También se sabe que si un sapo echa una meada certera y le pega en la pupila a un niño (esto no ha sido comprobado en adultos), este, según el autor, queda ciego o queda estúpido. El consenso actual se inclina por la segunda opción.

Si a una mujer gestante se le entra un pelo de gato en el útero – y no me hagan entrar en escabrosidades – el niño le sale peludo y bobo. La localidad de Chelforó, en Río Negro, registra ocho casos en diferentes mujeres. La prevalencia de la deformidad cayó a cero cuando se expulsó del pueblo al gato del sodero, un macho overo negro bastante querendón. Con él se fue del pueblo el sodero mismo, conocido entre sus amigos como el “oso pelotudo” o “el yeti”.

Si se acoplan cristiano y oveja en una noche de cuarto menguante de los meses de Abril o Mayo de año bisiesto, al cabo de 7 meses a la oveja le nace un cristianito lanudo y balador. El caso se ha comprobado en Piedra del Águila, en el puesto del paisano Curaya. Se conoció como el caso de “El corderón”. Los testimonios indican que las noches de cuarto menguante, el corderón recorría los puestos de las estancias balándole a la luna en forma lastimosa y escalofriante. Varios intentaron, inútilmente, carnear y comerse al cordero, pero cuando lo cuereaban y lo ponían en el asador, este desaparecía misteriosamente, para volver a aparecer en otro lado. Finalmente se supo que sólo había una manera de acabar con el mal bicho. Lo reveló un paisano añoso: el corderón debía ser descascarriado con una tijera de plata, luego se le debía hacer tomar la teta de una guanaca blanca, se le debían tejer escarpines de color carmesí y, por último, el padre debía nombrar, sin repetir, 20 marcas de cigarrillos mientras se sentaba desnudo sobre brasas ardientes. Una noche de cuarto menguante se escuchó por última vez al corderón; más tarde, aullidos como letanía se oyeron por toda la Patagonia, en los cuales se escuchaban las místicas palabras Saratoga, Colt y Colorado, seguidas de algunos improperios bien camperos en contra de las ovejas y la soledad.

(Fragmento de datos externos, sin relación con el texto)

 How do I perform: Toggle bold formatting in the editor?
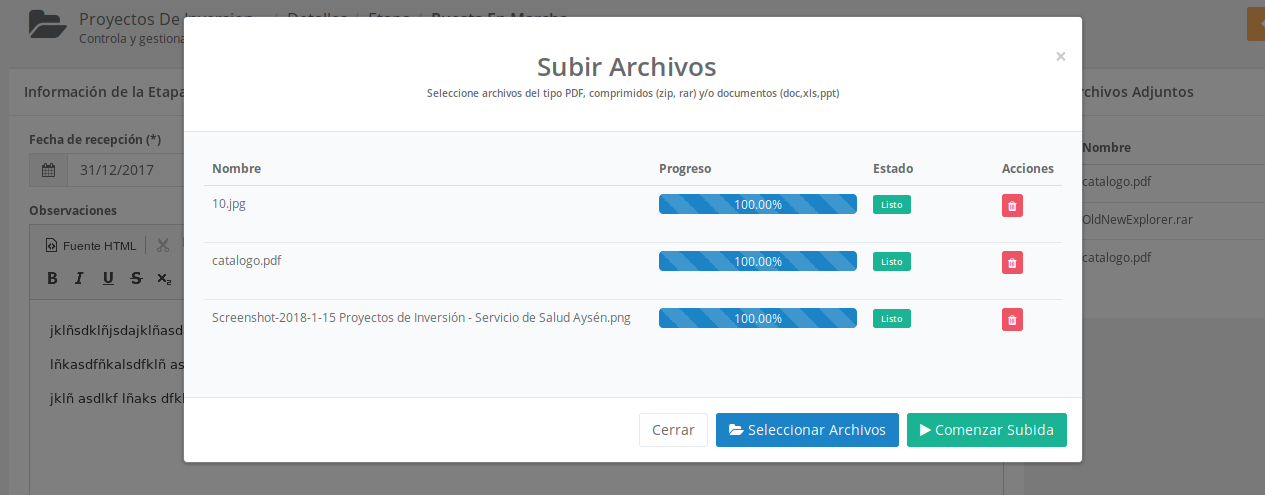[x=55, y=278]
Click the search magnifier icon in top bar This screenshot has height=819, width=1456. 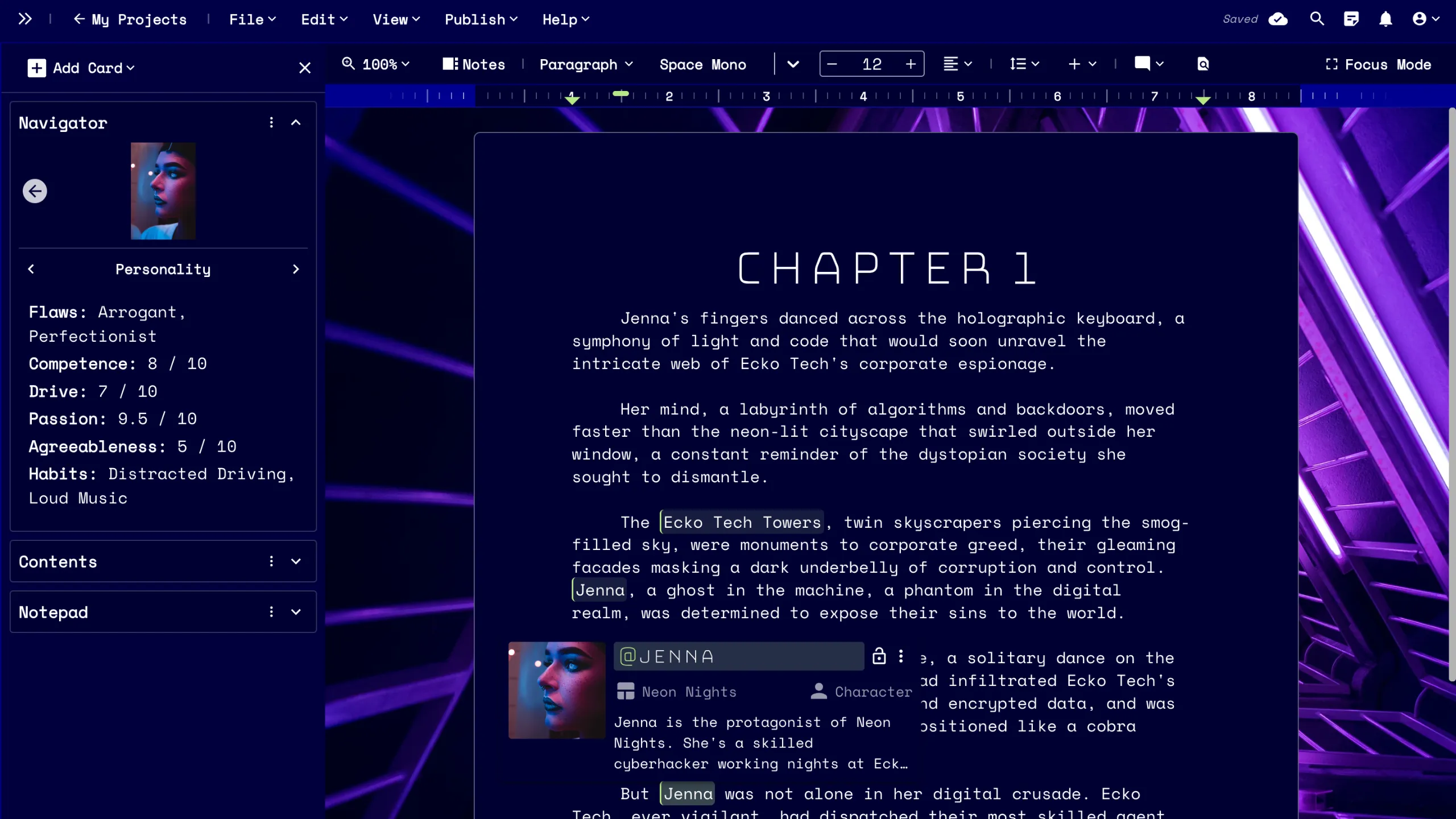click(x=1317, y=19)
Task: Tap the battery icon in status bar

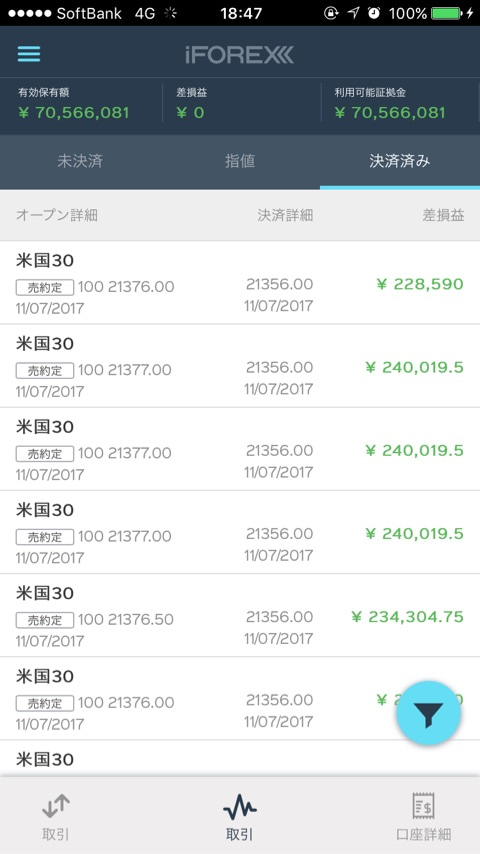Action: (446, 13)
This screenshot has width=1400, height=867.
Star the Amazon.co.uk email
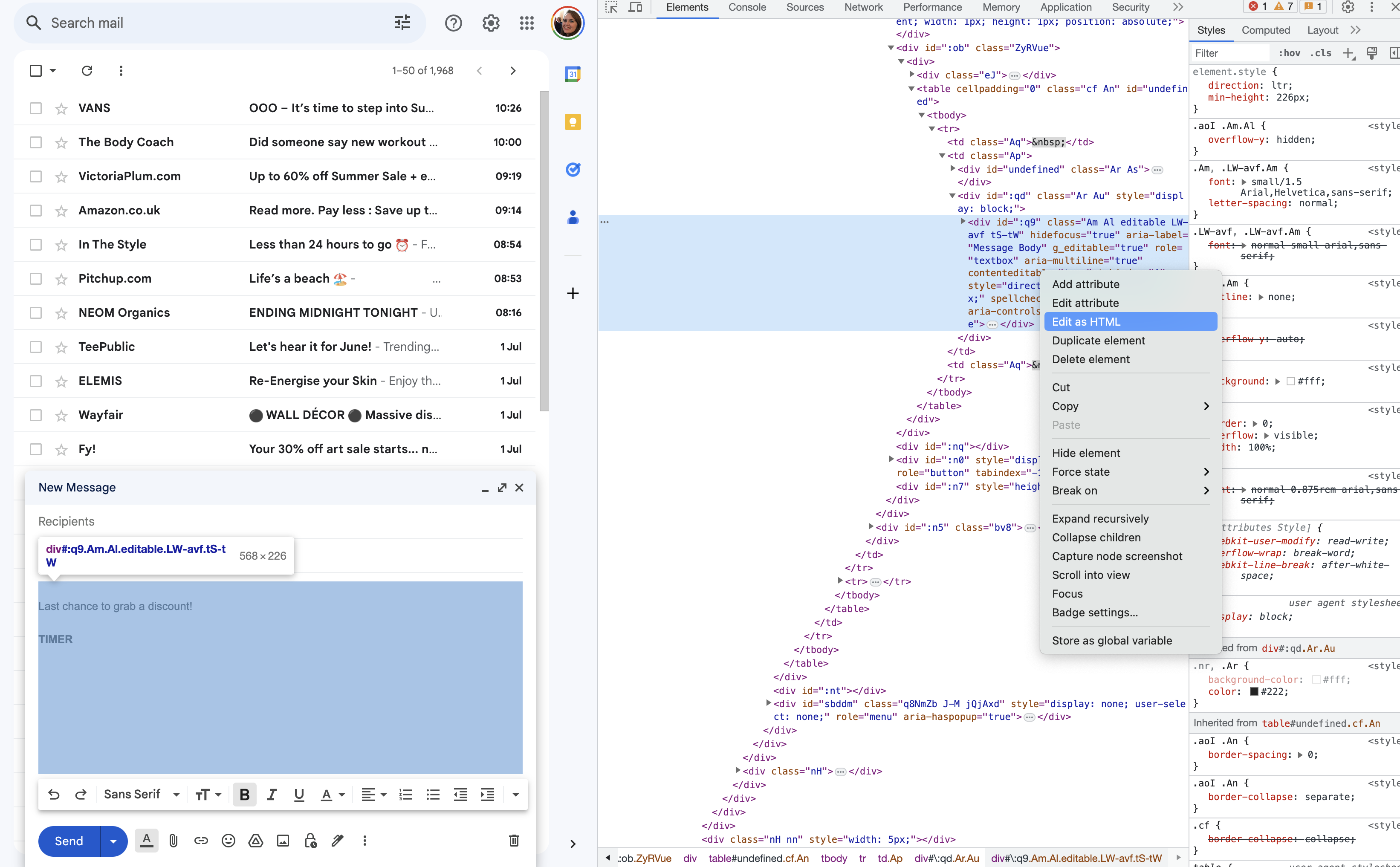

Por último, si el niño se come los mocos, se le forma una pelota de moco indigestible en la barriga. Con el correr de los años, la bola – técnicamente, un mucobezoario – crece hasta ocupar toda la cavidad del estómago, hasta que el niño revienta asquerosamente. No obstante, al no haber casos recientes de esta dolencia, el autor de estas líneas no desaconseja la práctica de la comida de mocos, la cual, a juicio de muchos investigadores Coreanos, serviría para mantener limpia la napia y sería un comportamiento estereotipado disipador de tensiones. Los más extremistas aseguran haber hallado zonas erógenas en las narinas de algunos camioneros.